I switched on NPR last week while driving to work and a man was reading a poem. Not just a poem. A poem that nearly smacked me in the head and shouted at me. In a loving but concerned way. Like a good friend or a Sister would. You know what I mean?
It moved me so much, I "Googled" it when I got home and read it.....and read it......and read it again. I let each word sink in and swirl around my brain. She was really on to something here.
I would like to share it with you.
Here it is.
Advice to Myself
Leave the dishes.
Let the celery rot in the bottom drawer of the refrigerator
and an earthen scum harden on the kitchen floor.
Leave the black crumbs in the bottom of the toaster.
Throw the cracked bowl out and don't patch the cup.
Don't patch anything. Don't mend. Buy safety pins.
Don't even sew on a button.
Let the wind have its way, then the earth
that invades as dust and then the dead
foaming up in gray rolls underneath the couch.
Talk to them. Tell them they are welcome.
Don't keep all the pieces of the puzzles
or the doll's tiny shoes in pairs, don't worry
who uses whose toothbrush or if anything
matches, at all.
Except one word to another. Or a thought.

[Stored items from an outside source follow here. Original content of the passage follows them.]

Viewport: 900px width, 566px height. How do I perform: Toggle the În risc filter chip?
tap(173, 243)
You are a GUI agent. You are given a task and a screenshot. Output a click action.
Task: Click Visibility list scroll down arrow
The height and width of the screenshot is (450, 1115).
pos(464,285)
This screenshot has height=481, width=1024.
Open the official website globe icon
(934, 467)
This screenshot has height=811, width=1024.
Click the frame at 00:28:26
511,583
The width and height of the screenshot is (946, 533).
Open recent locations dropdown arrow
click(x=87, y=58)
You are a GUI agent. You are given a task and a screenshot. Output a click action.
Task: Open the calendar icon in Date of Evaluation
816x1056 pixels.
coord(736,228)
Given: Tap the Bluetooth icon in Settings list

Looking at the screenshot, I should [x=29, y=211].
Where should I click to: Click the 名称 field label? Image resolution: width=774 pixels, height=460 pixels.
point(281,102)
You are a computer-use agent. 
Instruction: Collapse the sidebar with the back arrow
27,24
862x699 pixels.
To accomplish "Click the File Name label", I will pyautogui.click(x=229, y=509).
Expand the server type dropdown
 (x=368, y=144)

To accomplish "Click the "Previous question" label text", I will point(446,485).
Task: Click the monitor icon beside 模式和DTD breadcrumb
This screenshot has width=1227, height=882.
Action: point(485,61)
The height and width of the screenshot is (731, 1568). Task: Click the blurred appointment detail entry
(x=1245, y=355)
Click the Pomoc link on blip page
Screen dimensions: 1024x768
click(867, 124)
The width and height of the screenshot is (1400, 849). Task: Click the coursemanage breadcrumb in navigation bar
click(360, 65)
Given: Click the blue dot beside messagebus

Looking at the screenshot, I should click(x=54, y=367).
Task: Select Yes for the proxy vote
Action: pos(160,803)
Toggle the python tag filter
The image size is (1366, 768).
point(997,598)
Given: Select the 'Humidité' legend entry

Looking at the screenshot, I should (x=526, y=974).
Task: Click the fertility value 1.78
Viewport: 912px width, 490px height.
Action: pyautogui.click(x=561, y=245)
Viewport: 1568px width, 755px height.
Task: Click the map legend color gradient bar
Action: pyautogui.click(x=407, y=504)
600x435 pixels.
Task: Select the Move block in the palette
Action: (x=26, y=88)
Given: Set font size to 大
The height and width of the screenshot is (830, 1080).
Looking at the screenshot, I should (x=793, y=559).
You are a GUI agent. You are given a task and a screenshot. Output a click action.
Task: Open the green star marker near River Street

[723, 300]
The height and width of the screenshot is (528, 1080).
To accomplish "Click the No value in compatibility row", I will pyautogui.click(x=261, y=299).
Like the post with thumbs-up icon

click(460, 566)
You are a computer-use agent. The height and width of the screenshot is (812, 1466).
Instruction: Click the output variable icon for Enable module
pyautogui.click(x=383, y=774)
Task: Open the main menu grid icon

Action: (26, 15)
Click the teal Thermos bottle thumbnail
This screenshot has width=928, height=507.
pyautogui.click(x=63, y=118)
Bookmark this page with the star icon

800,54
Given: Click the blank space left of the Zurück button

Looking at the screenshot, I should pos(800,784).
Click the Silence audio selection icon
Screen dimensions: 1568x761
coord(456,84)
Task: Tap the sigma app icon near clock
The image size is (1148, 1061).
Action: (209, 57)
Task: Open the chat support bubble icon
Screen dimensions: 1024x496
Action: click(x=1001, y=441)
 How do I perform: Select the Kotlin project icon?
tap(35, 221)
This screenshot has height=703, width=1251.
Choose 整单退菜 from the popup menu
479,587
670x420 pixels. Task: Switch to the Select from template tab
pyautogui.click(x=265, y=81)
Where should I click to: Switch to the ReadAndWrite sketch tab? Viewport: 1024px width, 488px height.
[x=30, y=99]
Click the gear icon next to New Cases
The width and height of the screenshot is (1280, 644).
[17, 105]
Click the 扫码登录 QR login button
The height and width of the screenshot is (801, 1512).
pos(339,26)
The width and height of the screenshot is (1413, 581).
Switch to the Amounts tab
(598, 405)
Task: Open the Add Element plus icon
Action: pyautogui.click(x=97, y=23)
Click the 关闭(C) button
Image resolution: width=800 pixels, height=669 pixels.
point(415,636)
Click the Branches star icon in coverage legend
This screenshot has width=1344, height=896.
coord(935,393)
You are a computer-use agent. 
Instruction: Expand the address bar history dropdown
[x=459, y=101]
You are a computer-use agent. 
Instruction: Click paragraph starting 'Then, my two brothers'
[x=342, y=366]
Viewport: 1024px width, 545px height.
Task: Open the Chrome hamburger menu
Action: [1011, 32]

Pursue the authentic—decide first
what is authentic,
then go after it with all your heart.
Your heart, that place
you don't even think of cleaning out.
That closet stuffed with savage mementos.
Don't sort the paper clips from screws from saved baby teeth
or worry if we're all eating cereal for dinner
again. Don't answer the telephone, ever,
or weep over anything at all that breaks.
Pink molds will grow within those sealed cartons
in the refrigerator. Accept new forms of life
and talk to the dead
who drift in through the screened windows, who collect
patiently on the tops of food jars and books.
Recycle the mail, don't read it,
don't read anything
except what destroys
the insulation between yourself and your experience
or what pulls down or what strikes at or what shatters
this ruse you call necessity.
"Advice to Myself" by Louise Erdrich from
Original Fire. © Harper Collins Publishers, 2003.
To me this poem is screaming to get your #$%$ together. Get your head on straight, man. What else can be more important in your life? Do it now. Don't wait! The dusting can wait, the everyday tasks that you sometimes see as a priority......you got it all wrong. YOU are the priority. Now is the priority. THIS moment is the priority. What is on the inside of you is what matters. Get that in order first and foremost. Get connected. Are you with me?
I highlighted the parts that were screaming at me. Are they talking to you at all? Are they yelling? If so, do something. Show up for the lesson. Once you start to wake up you will notice these "lessons" just show up for you. Out of thin air, they start to show up. Attend. Participate in them. Maybe meditate, be in the now, clear your head, follow your bliss.
This poem just resonates with me. I hope you enjoyed it too.